[Items listed in a dataset]
** START **

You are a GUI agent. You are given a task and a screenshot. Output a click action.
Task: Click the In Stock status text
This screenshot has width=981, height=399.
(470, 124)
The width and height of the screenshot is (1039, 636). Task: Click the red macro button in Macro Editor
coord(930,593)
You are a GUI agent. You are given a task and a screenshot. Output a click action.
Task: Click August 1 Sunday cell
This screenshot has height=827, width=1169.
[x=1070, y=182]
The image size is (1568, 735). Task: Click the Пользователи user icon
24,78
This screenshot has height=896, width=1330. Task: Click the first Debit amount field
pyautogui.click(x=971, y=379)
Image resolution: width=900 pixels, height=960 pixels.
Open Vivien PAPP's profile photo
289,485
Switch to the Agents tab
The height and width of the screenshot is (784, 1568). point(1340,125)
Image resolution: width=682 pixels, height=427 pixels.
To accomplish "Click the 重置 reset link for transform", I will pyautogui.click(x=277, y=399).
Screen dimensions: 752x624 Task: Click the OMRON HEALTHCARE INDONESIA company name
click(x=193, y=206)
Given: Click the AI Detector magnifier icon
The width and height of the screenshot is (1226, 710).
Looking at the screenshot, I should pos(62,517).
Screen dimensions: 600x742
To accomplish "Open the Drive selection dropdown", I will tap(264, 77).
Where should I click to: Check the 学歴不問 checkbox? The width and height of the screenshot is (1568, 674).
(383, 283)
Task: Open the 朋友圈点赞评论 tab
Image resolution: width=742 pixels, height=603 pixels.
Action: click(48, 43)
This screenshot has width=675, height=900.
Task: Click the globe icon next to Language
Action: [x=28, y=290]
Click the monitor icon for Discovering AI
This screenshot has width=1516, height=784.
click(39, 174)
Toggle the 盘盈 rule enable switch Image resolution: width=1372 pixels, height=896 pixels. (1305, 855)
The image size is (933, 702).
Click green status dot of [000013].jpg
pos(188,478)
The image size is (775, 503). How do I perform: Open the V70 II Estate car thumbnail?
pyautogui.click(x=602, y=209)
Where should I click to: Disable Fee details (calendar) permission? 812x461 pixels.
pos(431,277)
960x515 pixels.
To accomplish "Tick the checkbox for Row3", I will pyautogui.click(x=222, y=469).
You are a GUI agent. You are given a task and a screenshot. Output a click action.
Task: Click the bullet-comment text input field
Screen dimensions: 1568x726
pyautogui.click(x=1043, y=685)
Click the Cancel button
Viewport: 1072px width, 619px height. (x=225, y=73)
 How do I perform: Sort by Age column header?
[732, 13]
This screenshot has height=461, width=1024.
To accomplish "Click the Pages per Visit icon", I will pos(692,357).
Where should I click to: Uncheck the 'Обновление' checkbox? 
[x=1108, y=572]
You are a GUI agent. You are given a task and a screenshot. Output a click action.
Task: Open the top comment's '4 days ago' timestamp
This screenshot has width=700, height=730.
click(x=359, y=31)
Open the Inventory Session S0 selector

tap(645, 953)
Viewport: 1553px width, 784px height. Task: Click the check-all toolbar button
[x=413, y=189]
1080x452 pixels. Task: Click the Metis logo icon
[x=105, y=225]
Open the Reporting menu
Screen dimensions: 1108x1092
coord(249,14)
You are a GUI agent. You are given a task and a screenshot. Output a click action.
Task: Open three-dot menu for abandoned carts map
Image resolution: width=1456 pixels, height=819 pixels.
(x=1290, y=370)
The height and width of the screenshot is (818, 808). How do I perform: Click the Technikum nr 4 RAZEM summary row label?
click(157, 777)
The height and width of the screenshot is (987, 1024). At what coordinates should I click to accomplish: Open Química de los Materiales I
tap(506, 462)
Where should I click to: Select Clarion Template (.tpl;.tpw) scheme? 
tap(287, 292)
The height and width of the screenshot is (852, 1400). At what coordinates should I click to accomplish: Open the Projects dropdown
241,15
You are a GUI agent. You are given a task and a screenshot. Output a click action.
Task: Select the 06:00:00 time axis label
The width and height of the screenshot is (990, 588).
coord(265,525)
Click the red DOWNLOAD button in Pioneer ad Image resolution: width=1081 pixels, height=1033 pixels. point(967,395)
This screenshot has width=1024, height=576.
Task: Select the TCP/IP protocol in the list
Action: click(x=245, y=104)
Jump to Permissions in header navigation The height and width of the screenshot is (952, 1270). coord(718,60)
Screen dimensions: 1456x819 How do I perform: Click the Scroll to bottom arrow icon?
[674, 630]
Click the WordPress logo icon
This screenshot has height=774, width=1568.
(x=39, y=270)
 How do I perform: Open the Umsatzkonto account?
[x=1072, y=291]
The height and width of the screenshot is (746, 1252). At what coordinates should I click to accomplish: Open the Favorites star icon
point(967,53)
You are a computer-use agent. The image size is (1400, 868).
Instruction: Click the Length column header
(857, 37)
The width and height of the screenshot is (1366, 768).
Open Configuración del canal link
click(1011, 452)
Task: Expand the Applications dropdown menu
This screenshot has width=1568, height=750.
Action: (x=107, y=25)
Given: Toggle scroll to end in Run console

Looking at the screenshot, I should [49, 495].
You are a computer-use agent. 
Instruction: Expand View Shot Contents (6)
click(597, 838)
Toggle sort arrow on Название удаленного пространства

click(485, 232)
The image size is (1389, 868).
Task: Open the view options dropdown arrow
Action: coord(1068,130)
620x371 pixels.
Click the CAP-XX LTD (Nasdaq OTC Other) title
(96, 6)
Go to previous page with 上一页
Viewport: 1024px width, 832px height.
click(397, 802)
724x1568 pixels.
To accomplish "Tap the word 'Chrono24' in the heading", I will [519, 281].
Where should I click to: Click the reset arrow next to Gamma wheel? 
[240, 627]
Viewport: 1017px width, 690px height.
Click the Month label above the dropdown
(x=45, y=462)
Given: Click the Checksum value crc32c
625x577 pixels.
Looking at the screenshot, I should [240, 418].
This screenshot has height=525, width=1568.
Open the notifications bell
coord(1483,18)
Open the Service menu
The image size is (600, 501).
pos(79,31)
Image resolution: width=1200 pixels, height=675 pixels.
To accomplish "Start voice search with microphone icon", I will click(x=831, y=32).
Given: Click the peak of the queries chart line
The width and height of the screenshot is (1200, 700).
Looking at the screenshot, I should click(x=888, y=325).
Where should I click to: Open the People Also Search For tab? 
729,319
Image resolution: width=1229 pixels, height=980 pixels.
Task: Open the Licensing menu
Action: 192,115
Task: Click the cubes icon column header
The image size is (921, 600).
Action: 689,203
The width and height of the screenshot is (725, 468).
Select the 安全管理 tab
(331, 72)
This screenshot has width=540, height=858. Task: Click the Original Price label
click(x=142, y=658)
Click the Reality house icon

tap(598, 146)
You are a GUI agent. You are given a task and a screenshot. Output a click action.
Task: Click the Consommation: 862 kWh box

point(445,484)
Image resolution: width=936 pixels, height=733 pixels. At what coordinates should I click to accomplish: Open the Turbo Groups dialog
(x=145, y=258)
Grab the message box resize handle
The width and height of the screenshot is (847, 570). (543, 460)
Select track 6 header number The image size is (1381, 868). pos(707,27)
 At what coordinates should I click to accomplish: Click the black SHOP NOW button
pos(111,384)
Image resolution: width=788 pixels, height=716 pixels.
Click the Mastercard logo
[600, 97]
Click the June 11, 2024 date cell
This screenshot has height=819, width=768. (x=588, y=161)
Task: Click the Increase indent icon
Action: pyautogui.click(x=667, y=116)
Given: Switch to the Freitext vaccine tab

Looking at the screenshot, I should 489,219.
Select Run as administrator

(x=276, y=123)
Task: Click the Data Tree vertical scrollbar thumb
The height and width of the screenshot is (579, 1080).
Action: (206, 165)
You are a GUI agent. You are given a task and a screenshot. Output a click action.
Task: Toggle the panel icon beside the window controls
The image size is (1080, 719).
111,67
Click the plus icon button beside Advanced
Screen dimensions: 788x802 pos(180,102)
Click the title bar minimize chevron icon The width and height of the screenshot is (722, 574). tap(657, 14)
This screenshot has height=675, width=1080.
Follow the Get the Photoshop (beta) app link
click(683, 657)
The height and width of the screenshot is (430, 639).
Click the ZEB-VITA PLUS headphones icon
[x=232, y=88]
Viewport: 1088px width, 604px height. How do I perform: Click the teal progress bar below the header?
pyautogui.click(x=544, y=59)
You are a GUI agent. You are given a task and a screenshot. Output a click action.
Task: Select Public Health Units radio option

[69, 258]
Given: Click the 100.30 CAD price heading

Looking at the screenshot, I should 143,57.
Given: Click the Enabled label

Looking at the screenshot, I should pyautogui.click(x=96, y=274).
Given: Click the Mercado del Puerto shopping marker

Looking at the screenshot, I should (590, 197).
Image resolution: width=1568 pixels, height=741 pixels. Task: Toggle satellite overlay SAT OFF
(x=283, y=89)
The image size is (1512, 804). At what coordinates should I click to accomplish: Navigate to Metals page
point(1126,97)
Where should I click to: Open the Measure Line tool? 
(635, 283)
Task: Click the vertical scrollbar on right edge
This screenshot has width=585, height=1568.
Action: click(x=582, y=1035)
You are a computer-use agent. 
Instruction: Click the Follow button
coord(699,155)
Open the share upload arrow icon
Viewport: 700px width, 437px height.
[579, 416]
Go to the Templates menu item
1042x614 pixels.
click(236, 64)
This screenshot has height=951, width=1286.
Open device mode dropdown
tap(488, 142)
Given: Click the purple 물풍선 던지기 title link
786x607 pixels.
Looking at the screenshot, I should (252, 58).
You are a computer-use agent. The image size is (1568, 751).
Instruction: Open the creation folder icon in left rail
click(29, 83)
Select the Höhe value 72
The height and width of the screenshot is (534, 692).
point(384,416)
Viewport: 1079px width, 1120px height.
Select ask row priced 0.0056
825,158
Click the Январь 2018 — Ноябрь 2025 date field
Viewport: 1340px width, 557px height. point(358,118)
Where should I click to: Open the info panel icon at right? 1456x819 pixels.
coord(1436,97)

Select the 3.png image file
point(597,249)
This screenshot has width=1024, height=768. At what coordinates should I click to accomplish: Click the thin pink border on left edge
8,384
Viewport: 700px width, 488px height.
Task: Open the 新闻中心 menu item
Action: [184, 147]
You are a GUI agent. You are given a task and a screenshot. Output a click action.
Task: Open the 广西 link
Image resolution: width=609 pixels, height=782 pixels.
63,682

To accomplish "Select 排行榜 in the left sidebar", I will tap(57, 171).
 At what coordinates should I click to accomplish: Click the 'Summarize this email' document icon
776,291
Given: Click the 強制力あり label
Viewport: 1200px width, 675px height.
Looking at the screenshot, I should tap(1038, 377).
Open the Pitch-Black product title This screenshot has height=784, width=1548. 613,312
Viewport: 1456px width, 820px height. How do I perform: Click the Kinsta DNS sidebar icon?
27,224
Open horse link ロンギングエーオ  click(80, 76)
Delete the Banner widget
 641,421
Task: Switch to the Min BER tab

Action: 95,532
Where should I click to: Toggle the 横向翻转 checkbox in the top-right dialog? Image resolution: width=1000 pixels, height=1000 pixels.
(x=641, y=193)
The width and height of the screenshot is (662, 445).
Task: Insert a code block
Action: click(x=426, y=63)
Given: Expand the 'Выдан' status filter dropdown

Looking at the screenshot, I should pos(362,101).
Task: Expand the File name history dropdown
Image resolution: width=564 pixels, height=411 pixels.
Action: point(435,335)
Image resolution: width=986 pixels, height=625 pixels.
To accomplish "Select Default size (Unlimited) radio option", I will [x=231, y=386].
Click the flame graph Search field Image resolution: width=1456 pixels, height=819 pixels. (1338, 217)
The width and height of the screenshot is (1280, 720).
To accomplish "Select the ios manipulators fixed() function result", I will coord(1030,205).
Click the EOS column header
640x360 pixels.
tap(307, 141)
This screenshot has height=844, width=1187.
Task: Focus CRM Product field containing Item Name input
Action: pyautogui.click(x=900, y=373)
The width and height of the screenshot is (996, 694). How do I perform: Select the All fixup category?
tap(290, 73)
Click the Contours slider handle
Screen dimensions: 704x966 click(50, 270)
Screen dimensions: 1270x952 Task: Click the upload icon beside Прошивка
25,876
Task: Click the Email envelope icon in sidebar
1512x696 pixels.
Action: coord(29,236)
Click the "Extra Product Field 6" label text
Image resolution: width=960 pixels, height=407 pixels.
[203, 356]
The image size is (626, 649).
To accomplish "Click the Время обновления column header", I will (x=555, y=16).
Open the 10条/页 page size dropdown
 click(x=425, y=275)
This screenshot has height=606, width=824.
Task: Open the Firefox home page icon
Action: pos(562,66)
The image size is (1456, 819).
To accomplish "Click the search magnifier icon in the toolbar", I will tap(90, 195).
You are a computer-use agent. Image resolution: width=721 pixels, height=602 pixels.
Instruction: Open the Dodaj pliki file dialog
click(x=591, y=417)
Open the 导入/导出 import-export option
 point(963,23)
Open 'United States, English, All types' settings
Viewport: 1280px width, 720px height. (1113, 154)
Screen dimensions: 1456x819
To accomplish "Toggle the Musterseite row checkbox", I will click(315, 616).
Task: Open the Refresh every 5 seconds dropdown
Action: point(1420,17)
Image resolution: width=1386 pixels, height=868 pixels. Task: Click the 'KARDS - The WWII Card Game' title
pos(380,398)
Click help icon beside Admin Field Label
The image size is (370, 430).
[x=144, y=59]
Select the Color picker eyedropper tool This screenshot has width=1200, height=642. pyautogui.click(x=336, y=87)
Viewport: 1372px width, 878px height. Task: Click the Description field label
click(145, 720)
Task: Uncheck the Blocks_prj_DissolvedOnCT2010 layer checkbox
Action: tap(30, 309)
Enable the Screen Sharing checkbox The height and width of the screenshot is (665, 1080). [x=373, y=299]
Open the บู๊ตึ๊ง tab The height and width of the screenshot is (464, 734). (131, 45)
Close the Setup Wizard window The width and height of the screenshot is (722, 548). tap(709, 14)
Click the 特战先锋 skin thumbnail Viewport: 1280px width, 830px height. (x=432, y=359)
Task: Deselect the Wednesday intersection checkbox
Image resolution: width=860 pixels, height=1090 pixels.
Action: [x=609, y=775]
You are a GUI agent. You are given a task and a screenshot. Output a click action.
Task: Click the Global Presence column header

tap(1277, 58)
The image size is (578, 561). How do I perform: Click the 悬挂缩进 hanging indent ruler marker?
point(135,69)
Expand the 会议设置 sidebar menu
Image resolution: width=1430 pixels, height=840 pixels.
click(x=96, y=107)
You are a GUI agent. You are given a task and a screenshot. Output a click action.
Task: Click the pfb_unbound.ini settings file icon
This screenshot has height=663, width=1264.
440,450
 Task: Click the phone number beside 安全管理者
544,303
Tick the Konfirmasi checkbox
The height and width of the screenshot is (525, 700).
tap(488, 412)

** END **

▶ _PROMPT_:
Can you arrange the data from the line with "You are a computer-use agent. The image size is (1400, 868)." up to and including the line with "click(1011, 452)" as a Markdown table with the columns Row and Line, leaving out blank lines?

▶ _RESULT FOR THIS EXERCISE_:
| Row | Line |
|---|---|
| 1 | You are a computer-use agent. The image size is (1400, 868). |
| 2 | Instruction: Click the Length column header |
| 3 | (857, 37) |
| 4 | The width and height of the screenshot is (1366, 768). |
| 5 | Open Configuración del canal link |
| 6 | click(1011, 452) |